Entretanto, apesar de tais limitações ideológicas, o filme fracassa mesmo por ser absolutamente sem graça. Investindo em trocadilhos infames e personagens caricatos extremamente mal desenvolvidos, Ninguém Entra... oferece uma sucessão de situações constrangedoras - o melhor exemplo é a subtrama patética envolvendo Paulinho Serra e sua médica, interpretada por Monique Alfradique. Com mulheres histéricas por todo canto - Guta Stresser que o diga! -, a narrativa pífia costura de forma frágil tantas historietas e personagens, ambientadas em um cenário breguíssimo que passa longe da ideia proposta de um motel de luxo. Mesmo quando o filme caminha para um certo socialismo no local, ainda assim permanece ancorado em suas raízes conservadoras em relação à amplitude que tal proposta poderia ter junto aos clientes aprisionados. Mais uma vez, o filme fracassa ao oferecer algum frescor.
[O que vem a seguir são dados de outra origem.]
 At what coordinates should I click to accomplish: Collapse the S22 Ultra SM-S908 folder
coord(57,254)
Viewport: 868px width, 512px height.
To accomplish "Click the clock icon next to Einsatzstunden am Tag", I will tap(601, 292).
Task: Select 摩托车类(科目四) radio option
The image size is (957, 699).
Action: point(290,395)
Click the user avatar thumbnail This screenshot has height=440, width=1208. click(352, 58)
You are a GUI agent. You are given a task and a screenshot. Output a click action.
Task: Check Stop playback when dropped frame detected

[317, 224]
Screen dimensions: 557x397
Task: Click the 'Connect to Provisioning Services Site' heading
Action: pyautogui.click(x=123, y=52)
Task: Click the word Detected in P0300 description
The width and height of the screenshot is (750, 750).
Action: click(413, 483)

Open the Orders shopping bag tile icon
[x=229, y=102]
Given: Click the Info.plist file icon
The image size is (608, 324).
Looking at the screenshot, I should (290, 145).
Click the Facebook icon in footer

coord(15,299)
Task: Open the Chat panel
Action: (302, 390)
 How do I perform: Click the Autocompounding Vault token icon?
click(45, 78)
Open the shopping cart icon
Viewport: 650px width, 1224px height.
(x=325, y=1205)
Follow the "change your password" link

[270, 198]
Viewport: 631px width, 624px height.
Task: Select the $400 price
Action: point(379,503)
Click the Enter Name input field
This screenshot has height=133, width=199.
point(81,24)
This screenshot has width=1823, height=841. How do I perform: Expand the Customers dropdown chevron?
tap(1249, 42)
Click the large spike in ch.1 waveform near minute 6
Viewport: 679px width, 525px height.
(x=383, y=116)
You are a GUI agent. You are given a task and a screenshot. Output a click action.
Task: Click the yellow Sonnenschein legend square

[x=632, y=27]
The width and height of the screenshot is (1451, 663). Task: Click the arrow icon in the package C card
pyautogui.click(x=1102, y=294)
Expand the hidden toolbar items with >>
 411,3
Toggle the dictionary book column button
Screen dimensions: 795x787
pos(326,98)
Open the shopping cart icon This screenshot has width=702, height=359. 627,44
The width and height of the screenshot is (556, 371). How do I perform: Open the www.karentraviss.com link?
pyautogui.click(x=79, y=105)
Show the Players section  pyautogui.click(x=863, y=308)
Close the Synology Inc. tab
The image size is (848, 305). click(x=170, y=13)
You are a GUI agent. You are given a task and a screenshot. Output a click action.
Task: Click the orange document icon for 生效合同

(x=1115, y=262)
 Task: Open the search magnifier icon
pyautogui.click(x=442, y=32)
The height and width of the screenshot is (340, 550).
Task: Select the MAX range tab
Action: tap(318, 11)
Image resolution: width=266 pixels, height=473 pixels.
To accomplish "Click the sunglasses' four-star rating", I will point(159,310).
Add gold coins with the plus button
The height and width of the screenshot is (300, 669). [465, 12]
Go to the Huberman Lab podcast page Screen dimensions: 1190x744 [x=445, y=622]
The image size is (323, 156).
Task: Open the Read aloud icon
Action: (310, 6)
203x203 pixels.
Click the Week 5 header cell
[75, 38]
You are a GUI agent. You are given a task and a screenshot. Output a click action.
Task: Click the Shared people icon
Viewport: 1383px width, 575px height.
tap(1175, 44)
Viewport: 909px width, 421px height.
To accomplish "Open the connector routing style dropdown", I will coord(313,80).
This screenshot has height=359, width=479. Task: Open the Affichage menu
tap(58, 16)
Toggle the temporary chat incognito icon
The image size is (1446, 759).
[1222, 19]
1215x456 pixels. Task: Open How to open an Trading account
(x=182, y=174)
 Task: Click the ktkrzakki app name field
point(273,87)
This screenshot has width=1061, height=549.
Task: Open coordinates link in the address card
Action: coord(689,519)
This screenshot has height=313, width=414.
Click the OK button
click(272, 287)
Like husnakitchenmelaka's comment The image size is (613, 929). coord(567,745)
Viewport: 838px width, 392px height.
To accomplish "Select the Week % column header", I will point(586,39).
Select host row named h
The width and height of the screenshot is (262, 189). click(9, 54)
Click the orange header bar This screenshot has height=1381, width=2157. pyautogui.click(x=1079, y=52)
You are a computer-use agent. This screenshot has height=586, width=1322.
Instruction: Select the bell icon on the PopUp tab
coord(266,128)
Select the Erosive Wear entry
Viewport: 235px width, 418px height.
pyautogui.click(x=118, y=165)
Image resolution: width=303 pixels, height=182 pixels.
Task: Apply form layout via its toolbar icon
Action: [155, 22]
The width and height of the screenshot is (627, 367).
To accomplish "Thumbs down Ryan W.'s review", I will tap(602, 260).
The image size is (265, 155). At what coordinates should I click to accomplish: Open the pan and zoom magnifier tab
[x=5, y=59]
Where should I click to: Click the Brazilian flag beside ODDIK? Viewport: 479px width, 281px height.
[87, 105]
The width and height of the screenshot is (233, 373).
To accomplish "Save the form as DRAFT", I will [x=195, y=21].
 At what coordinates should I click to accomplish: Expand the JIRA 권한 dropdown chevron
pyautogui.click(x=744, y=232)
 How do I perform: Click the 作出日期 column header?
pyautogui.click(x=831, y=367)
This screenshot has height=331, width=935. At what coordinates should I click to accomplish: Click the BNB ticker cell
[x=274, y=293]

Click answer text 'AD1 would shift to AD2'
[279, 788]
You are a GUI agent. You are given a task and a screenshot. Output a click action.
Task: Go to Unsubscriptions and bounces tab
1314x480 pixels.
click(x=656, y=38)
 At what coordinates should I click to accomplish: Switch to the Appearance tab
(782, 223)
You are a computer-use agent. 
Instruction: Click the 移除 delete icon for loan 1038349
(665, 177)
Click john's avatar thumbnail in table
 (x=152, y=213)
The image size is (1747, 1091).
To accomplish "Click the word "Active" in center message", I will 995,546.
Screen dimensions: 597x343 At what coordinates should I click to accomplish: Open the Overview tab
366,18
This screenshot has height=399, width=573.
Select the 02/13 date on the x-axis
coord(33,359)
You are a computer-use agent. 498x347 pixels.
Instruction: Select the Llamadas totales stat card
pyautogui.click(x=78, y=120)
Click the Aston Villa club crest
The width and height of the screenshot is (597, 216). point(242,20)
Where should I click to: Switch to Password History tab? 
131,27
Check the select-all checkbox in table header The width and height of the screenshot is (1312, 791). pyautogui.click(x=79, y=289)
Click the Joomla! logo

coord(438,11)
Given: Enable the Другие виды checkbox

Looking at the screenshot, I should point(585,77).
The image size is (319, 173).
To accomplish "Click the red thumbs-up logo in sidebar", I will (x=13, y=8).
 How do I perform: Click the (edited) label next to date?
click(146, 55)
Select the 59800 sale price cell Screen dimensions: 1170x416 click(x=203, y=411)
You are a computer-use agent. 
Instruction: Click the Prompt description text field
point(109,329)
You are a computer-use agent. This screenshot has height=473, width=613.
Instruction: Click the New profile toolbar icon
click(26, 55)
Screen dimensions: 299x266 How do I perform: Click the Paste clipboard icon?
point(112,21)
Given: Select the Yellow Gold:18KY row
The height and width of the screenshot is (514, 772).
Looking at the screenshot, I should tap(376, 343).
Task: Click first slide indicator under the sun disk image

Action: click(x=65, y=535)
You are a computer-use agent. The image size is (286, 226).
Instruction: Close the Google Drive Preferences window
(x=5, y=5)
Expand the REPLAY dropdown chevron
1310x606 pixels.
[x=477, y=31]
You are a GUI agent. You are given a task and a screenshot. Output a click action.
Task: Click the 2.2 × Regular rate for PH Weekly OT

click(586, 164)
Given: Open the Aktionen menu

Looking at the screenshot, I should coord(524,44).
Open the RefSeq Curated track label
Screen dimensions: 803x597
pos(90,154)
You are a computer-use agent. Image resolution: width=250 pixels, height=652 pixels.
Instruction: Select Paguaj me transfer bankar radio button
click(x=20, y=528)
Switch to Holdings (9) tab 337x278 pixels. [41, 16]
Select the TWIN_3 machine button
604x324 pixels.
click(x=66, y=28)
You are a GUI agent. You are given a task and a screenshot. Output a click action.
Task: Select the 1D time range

Diante de tantos problemas - estruturais, de (falta de) humor e de atuação (absolutamente ninguém do elenco se salva!) -, o pouco de interesse existente está fora do motel. Mais exatamente no clima de tietagem que surge na entrada do local, no melhor estilo torcida de Big Brother, que reflete bem o clima de espetacularização existente na mídia atual. De resto, trata-se de um filme mal realizado que tem por base narrativa uma desculpa esdrúxula, que (também) não funciona pelo lado cômico. Péssimo!